The omnitrace config I use is here.

How can I enable the collection of events from rocm-smi and view the HIP Activity Device?

Thanks!

P.S. I installed omnitrace using omnitrace-1.11.0-rhel-9.3-ROCm-60000-PAPI-OMPT-Python3.sh from the releases page.

jrmadsen commented 8 months ago

Based on the error message here, it looks like rocm-smi doesn’t support getting the temperature on MI300 so omnitrace disables rocm-smi sampling, which is why you don’t see any activity.

How can I enable the collection of events from rocm-smi and view the HIP Activity Device?

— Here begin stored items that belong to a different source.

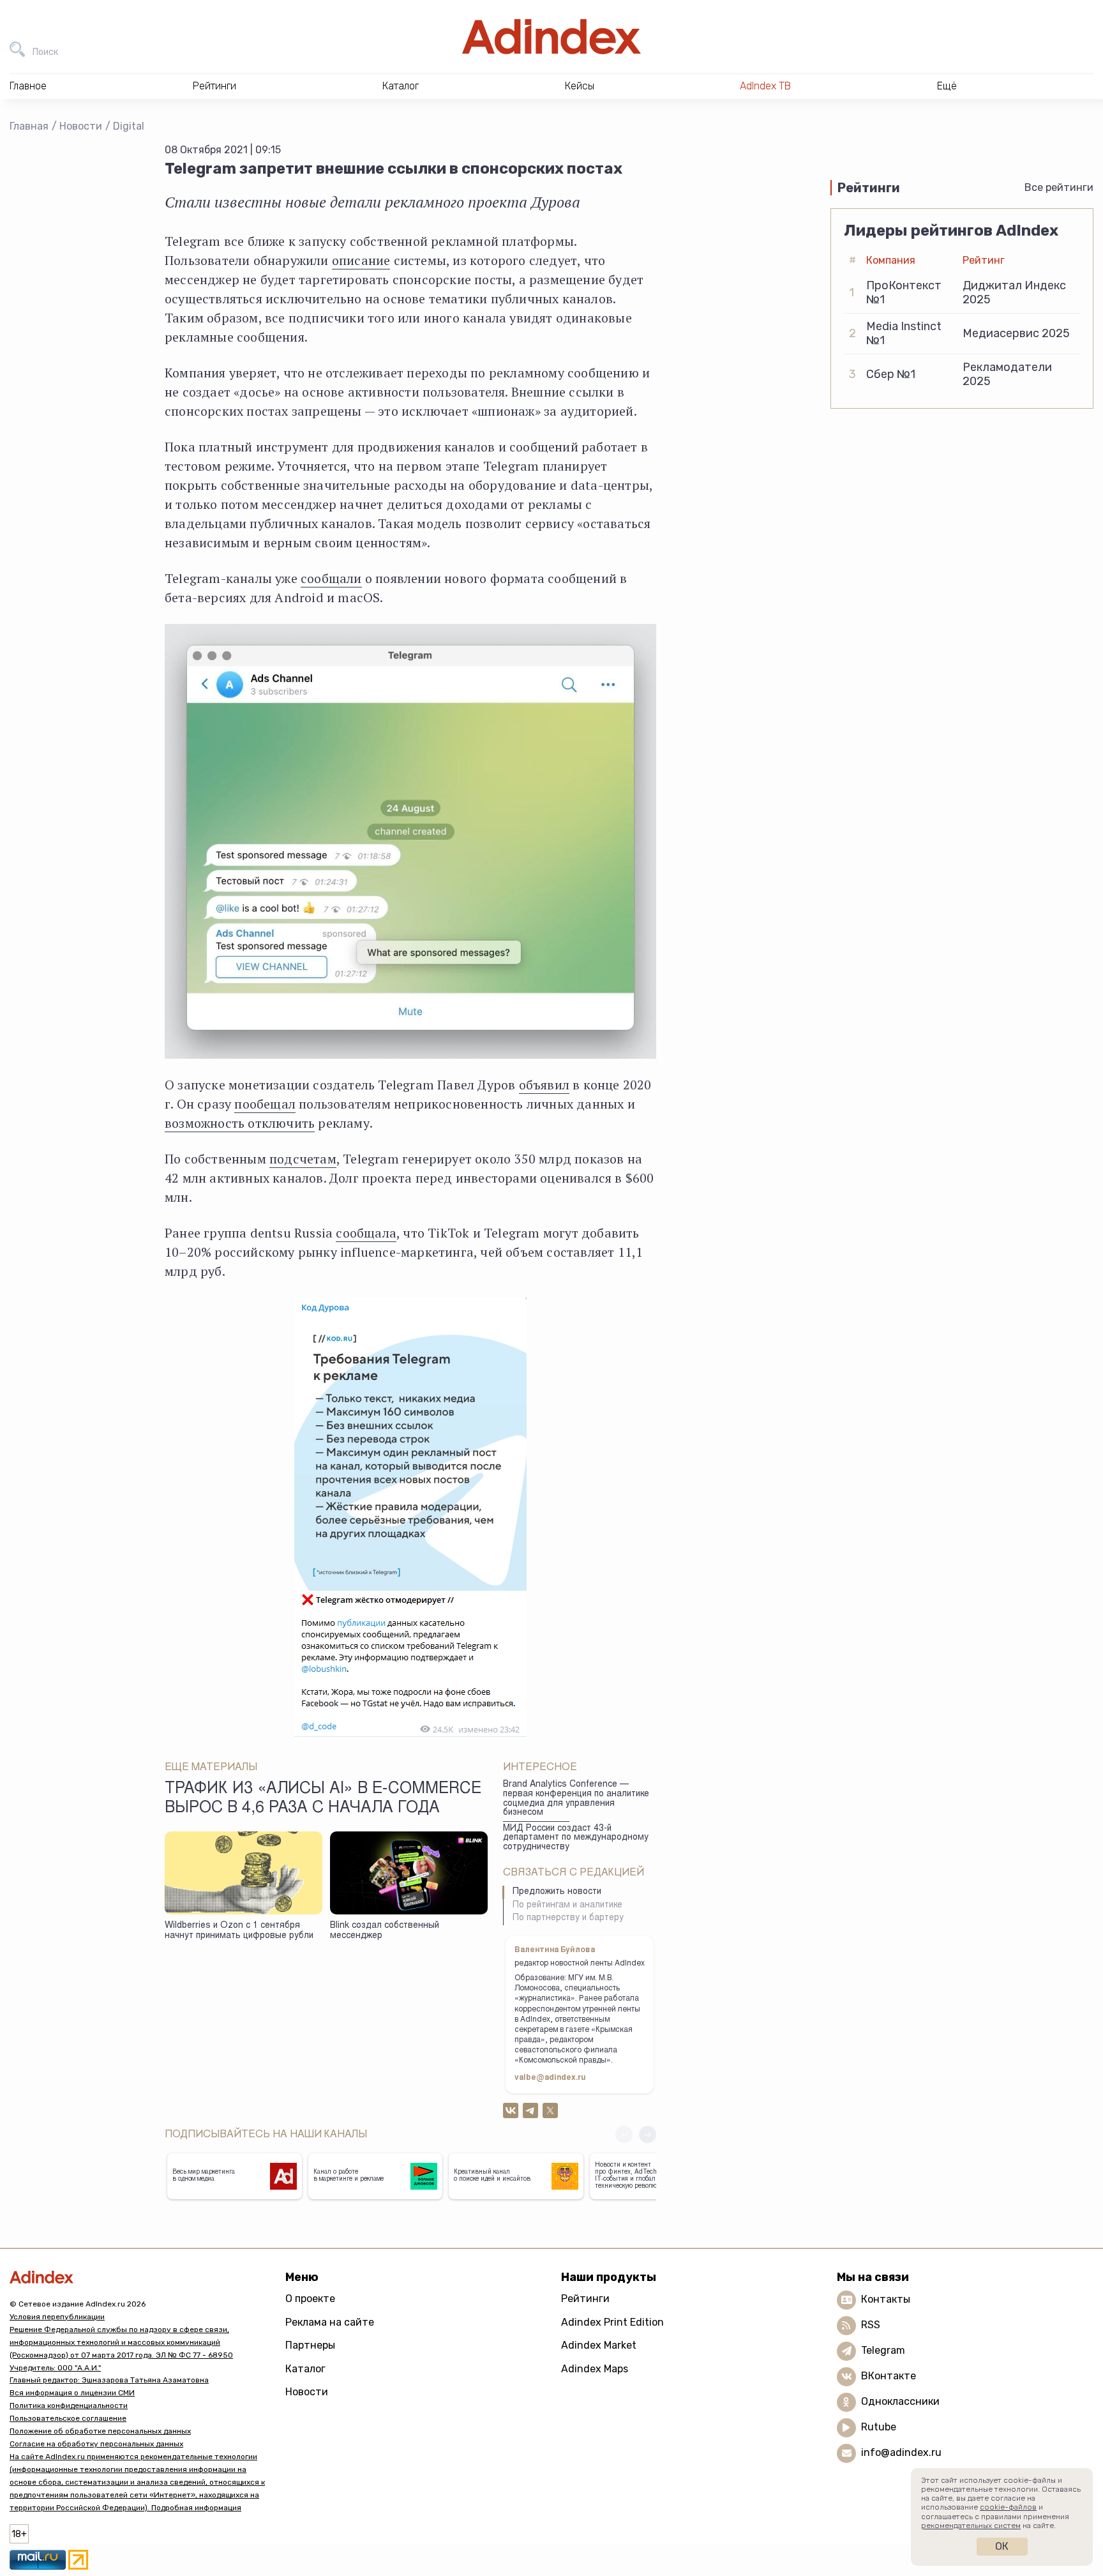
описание (361, 260)
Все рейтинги (1058, 187)
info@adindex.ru (901, 2452)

It looks like you won’t be able to collect ROCm-SMI data until there is either an omnitrace patch to selectively collect only the queries that are supported or rocm-smi adds full support for MI300

anupambhatnagar commented 8 months ago

I saw the error logs that you highlighted. I just wanted to confirm if it is expected behavior or not.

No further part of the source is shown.